To give a fillip to the economy and help businesses to revive, various Indian states are diluting labor laws, triggering a row and debate over the rights of workers and the requirements of the industry.
About 122 million Indians have been forced out of their jobs last month due to lockdown enforced by the COVID-19 lockdown, according to estimates from a leading private-sector think tank.
Recently Prime Minister Modi has pledged a $265 billion stimulus package to shore up the economy. The government claims that the package coupled with soft labor laws will help industries to recover and generate employment opportunities.
The opposition and trade unions, however, describe the move an attack on the rights of workers and thus encouraging their exploitation.

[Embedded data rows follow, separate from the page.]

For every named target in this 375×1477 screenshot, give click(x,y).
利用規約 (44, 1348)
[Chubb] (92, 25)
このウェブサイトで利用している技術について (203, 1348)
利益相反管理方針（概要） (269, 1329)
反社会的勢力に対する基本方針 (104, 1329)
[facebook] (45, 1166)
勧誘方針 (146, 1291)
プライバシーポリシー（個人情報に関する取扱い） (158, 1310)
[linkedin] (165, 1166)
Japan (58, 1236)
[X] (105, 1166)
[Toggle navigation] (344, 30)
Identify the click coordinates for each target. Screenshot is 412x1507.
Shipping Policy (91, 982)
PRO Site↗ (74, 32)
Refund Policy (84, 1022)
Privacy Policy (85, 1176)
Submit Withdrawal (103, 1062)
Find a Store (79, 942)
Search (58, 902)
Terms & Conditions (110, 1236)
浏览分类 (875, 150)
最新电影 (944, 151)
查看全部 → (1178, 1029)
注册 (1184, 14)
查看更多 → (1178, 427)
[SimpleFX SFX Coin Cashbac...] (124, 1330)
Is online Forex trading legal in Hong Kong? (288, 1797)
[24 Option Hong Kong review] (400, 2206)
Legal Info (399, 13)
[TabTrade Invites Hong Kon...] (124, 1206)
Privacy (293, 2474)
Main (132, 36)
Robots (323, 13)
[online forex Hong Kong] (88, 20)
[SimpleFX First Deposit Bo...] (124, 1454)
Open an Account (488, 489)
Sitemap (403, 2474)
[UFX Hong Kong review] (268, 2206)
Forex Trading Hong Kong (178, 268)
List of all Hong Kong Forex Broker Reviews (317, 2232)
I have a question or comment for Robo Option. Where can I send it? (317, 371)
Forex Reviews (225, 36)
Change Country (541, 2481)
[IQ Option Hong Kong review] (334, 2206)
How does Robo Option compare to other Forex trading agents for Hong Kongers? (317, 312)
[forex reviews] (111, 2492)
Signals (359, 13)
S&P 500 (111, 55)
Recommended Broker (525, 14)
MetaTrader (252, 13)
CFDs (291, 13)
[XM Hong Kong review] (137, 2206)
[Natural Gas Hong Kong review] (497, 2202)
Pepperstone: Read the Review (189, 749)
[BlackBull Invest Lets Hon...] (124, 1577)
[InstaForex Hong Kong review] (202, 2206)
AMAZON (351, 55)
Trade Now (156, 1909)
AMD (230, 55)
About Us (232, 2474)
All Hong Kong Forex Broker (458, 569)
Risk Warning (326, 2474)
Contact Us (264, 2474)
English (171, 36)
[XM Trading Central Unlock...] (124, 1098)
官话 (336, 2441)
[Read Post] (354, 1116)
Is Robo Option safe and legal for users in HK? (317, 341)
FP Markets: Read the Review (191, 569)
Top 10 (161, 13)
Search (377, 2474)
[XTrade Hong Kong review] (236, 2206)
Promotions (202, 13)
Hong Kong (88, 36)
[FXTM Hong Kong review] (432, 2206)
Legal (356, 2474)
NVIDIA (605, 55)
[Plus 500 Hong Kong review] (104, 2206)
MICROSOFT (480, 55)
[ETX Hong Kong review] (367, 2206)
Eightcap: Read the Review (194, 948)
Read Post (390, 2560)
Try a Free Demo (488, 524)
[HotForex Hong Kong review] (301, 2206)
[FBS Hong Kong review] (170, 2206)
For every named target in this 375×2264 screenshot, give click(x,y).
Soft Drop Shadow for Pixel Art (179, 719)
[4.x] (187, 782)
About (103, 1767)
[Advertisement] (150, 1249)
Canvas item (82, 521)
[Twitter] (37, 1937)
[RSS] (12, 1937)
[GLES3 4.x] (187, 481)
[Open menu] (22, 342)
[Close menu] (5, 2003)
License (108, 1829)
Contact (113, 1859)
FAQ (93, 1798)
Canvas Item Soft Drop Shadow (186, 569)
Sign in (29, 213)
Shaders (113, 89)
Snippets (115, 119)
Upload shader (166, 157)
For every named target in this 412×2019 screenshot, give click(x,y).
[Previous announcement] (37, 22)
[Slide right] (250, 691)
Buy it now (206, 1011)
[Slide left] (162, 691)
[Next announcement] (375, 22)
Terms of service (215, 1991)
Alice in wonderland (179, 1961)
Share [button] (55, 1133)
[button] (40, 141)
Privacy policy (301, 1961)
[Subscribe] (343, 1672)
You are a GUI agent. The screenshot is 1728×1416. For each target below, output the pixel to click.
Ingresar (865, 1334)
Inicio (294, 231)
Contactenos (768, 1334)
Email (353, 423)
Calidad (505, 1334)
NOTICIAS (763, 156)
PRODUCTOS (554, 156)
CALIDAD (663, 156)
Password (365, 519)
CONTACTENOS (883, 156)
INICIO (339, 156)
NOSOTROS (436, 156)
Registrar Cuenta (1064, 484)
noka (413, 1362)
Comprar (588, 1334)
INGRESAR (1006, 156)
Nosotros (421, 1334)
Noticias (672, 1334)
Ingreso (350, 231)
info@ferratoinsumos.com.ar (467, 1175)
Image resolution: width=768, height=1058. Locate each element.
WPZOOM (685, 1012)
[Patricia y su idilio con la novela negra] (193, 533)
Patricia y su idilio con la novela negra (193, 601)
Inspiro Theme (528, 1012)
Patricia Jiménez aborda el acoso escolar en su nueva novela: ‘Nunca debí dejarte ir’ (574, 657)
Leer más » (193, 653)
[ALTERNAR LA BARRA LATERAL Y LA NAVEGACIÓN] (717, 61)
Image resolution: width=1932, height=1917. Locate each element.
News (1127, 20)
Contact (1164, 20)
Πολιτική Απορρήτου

India’s largest province Uttar Pradesh (UP) took a lead by issuing an ordinance to keep on hold most of the labor laws for the next three years. Two other states Madhya Pradesh and Gujarat have also followed the suit.
Under this ordinance, the laws about industrial disputes, wages of workers, occupational safety, workers’ health and working conditions, working hours, trade unions, and contractual and migrant laborers have been suspended.
The ordinance issued by Chief Minister Yogi Adityanath states that workers cannot approach courts in case of any dispute about their wages, working hours, and conditions.
Many Indian states have also increased the working period from eight to 12 hours per day. Punjab, a state ruled by opposition Congress is also considering changes in the state’s labor laws.
The central Indian state of Madhya Pradesh (MP) has proposed changes in the Factories Act, Industrial Disputes Act, and the Industrial Relations Act.
The government said various concessions were being provided to industries for the next 1,000 days (almost 3 years) in the wake of the situation arising out of the COVID-19 pandemic.
Seven opposition parties in a joint letter have sought the intervention of the President Ram Nath Kovind and asked him to reject the ordinance.
Workers are not slaves
“With the removal of the laws, workers can be treated like slaves. These changes will further endanger the lives of workers who are already in a pitiable state following the nationwide lockdown in force since March 24,” said the letter.
Leader of India’s main opposition Congress party Priyanka Gandhi described changes inhuman. She said instead of helping laborers the government is making them hostages.
“You (UP government) are not ready to help the laborers. You are not giving any protective cover to their families. Now you are making laws to crush their rights. The laborers are makers of the country, not your hostage, “she said in her tweet.
Expressing concern, the trade unions have blamed the government for taking the cover of COVID-19 pandemic to weaken labor laws.
Uma Shankar Mishra, general secretary of Hind Mazdoor Sabha, one of the largest trade-union federations in India said has described the move to turn workers into bonded laborers.
“Even after having so many regulations, workers were being exploited by employers. But now the condition would become more difficult for them,” said Mishra Anadolu Agency.
According to the amendments incorporated in labor laws, the workers will not get the benefit of minimum wages, gratuity, and other allowances. Also, they can be retrenched at any time.
Prem Nath Rai, general secretary of the Center of Indian Trade Unions (CITU), said the new laws would inculcate a sense of insecurity among workers.
Industries welcome new laws
Defending dilution of laws, the government has said that the move will open avenues for investment once the lockdown period ends.
“With the changes in labor laws, we have opened new avenues of investment keeping in mind the interests of the workers. We want migrant workers returning from big cities to get employment,” said UP Labor Minister Swami Prasad Maurya.
Industries have also welcomed the move, saying it will help them to revive businesses after weeks of lockdown.
The trade body, Confederation of Indian Industries (CII) said since factories will face a labor shortage, it was prudent to increase working hours.
Association of All Industries (AOAI) said the changes in labor laws are very practical and would help attract new investment and revive defunct industries amid the pandemic.
“Labor reforms would help India become a more appealing investment destination and boost the economic activities post lockdown, “said the CII Director General Chandrajit Banerjee.